Database Stats on Temporary Tables
Oracle has a table type of Global Temporay table that is unique to each session using it. You define the table as a Global Temporary table. What is useful about this type of table is that session A can insert rows into this table and session B can also insert rows into this table. Session A will never see Session B’s rows and vice versa. You can also define if the rows are preserved after a commit or deleted. Once a user disconnects they can never access those rows again. Temporary tables can work well in different types of environments where you want to code to use certain tables but not have the data mix with those of other sessions. The bad thing is that if you collect statistics, they may be wrong. For example, we found Oracle doing nested loops when it should have been doing a hash join.
What did we do to correct this? We deleted statistics on temporary tables and then locked the table stats. It is quite simple to do, and there are two commands that you can use.

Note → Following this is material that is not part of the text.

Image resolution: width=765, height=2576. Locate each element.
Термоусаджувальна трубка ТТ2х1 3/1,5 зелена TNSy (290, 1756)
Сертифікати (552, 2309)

exec dbms_stats.delete_table_stats('SCHEMA', 'TABLE_NAME');
exec dbms_stats.lock_table_stats('SCHEMA', 'TABLE_NAME);
That’s about all there is to it. Now when a query runs against this temporary table, Oracle will automatically do dynamic sampling. To change the level of the dynamic sampling, you can alter the parameter optimizer_dynamic_sampling. I believe the default is 2. For more information on the different levels of dynamic sampling, please visit the Oracle Performance Tuning Guide and the Oracle Database Reference.
Tom McCarthy said,
May 22, 2008 @ 4:20 pm
Thanks for posting this, it was helpful for us!